Purpose
To assess whether multimodal large language models (MLLMs) can reproduce classical intraocular lens (IOL) power calculations and provide usable backup guidance when standard calculators are unavailable or for educational purposes.
Design
Methods-comparison feasibility study.
Methods
From a public IOLMaster 700 dataset, 180 eyes were sampled and stratified by axial length and anterior chamber depth. IOL powers were computed by device Sanders–Retzlaff–Kraff/Theoretical (SRK/T) (reference), Barrett Universal II (APACRS), and three MLLMs (ChatGPT-5, Gemini-2.5-Pro, ChatGPT-4o) using identical biometry. Agreement metrics included mean absolute error (MAE) and the proportion within ±0.25, ±0.50, and ±1.00 D versus device SRK/T.
Results
ChatGPT-5 and Gemini-2.5-Pro implemented SRK/T using effective lens position estimation and a vergence approach, whereas ChatGPT-4o defaulted to SRK I unless tightly constrained. ChatGPT-5 showed near-reference agreement with SRK/T (MAE 0.30 D; 78.8% within ±0.50 D vs SRK/T), while Gemini-2.5-Pro and ChatGPT-4o had larger errors.
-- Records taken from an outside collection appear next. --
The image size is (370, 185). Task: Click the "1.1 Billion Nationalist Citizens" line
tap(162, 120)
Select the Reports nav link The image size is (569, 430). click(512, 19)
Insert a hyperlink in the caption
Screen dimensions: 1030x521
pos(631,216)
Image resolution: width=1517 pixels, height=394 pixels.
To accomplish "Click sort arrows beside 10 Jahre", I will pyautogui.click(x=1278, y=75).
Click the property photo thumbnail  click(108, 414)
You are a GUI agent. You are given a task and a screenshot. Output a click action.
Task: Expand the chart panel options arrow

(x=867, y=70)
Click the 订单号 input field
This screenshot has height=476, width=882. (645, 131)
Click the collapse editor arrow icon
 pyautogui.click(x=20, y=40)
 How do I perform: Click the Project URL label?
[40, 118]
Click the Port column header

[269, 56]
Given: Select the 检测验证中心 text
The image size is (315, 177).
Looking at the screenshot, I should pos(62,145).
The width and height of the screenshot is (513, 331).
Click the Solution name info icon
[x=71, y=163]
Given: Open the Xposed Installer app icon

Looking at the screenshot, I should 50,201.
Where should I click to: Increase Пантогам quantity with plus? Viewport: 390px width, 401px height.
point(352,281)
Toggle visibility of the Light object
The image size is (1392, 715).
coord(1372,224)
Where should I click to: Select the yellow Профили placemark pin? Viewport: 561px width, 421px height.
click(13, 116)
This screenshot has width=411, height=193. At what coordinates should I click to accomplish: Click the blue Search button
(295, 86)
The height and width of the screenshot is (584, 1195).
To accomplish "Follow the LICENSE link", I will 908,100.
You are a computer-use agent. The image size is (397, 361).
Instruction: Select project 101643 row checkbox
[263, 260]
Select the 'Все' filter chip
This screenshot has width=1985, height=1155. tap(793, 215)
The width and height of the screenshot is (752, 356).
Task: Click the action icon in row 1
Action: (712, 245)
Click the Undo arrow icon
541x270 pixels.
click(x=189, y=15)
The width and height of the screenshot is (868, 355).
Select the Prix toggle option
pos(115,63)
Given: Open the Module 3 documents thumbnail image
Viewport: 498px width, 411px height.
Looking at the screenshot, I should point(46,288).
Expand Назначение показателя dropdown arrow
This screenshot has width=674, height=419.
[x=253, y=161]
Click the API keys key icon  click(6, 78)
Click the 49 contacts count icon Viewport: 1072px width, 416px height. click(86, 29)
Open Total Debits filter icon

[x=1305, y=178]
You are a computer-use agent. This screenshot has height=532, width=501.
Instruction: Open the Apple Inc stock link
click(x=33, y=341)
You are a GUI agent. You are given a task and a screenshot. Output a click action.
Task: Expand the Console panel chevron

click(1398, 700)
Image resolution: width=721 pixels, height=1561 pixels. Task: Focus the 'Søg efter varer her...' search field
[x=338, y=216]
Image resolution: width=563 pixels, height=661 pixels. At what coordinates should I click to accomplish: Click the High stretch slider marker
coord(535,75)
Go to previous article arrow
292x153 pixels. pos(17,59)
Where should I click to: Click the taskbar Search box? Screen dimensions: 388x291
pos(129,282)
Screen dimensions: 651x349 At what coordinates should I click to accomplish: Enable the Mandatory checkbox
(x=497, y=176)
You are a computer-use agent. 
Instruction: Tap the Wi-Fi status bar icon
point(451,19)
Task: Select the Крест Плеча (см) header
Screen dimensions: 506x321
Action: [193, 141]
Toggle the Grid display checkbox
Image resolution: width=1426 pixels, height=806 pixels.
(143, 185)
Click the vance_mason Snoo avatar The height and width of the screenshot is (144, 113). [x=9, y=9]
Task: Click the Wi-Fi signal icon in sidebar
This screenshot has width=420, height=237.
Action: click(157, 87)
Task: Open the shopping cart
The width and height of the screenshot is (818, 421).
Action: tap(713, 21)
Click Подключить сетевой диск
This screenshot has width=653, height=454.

Subgroup analyses across axial length–anterior chamber depth strata showed that ChatGPT-5 did not differ significantly from SRK/T after Bonferroni correction, whereas Gemini-2.5-Pro and ChatGPT-4o exhibited significant positive biases in long and short eyes. Agreement patterns were similar when Barrett Universal II was used as the secondary comparator.
Conclusion
MLLMs, particularly ChatGPT-5, may provide a portable, stepwise backup for classical IOL power calculation (SRK/T). MLLMs may offer educational value and serve as a secondary check on conventional calculations but should not replace validated biometry platforms, especially in eyes with extreme biometry. Prospective, outcome-based validation and usability testing are warranted before any real-world clinical deployment.